**GIVEN RECORDS**
>>>>

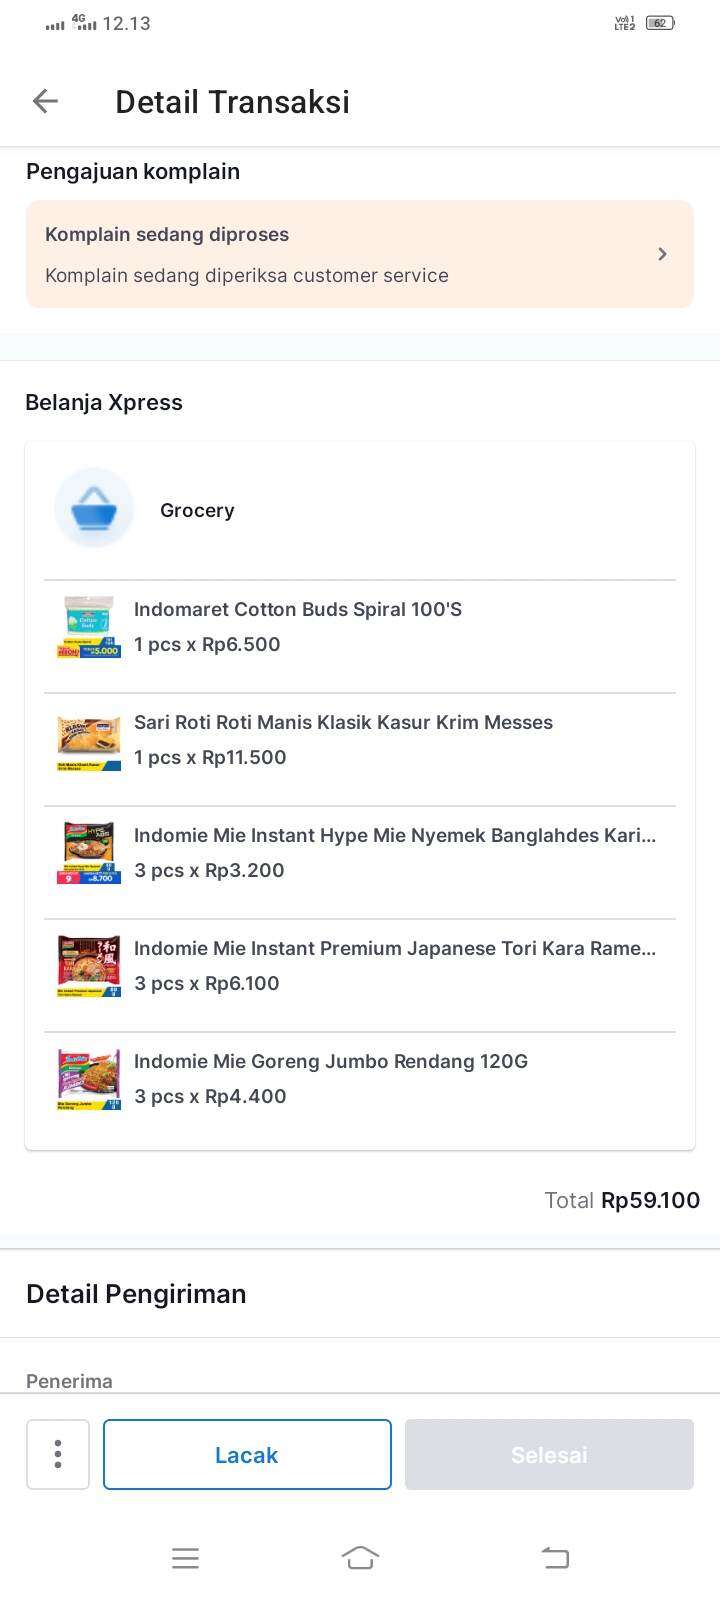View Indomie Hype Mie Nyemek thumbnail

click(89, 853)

<<<<
>>>>

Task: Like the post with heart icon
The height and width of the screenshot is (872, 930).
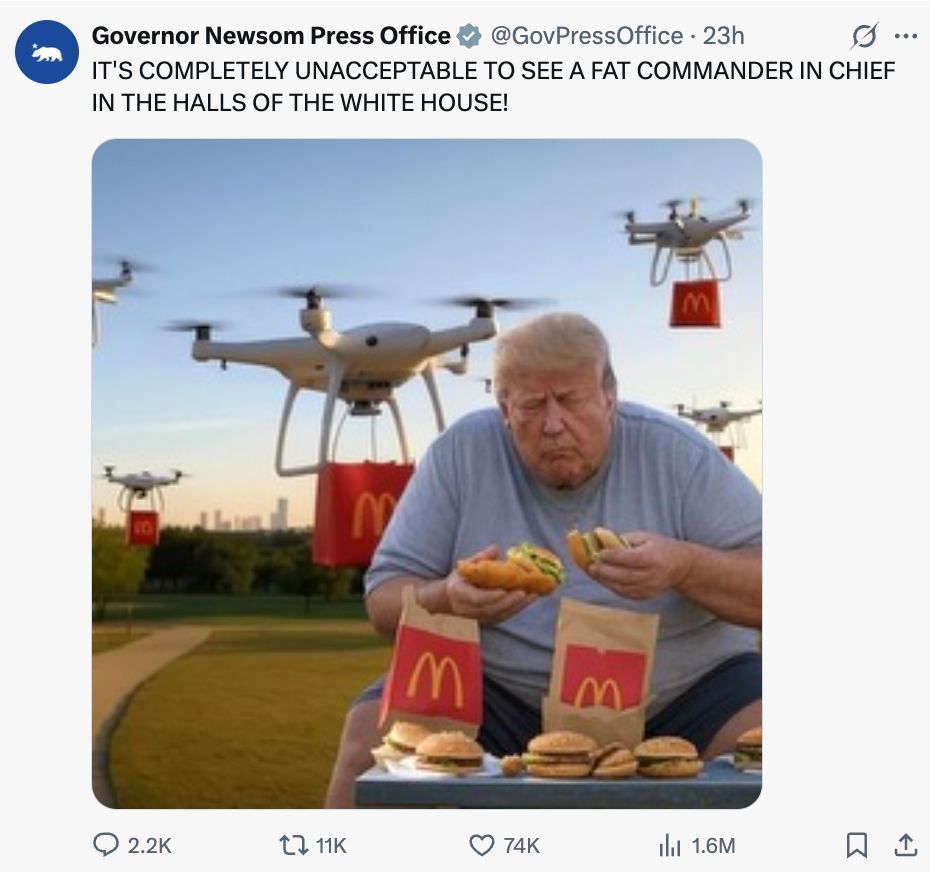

<<<<
>>>>

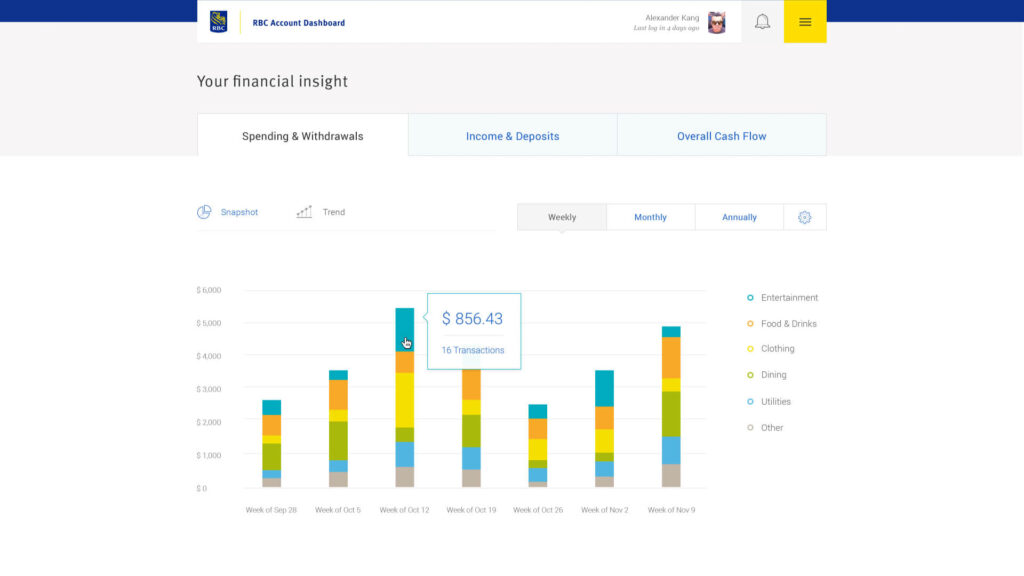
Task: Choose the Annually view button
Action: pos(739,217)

<<<<

**DIRECTIONS**
Take the entries above and return only the lines from the one with "Task: Like the post with heart icon" to the one with "The height and", both included, unchanged.

**SOLUTION BELOW**
Task: Like the post with heart icon
The height and width of the screenshot is (872, 930).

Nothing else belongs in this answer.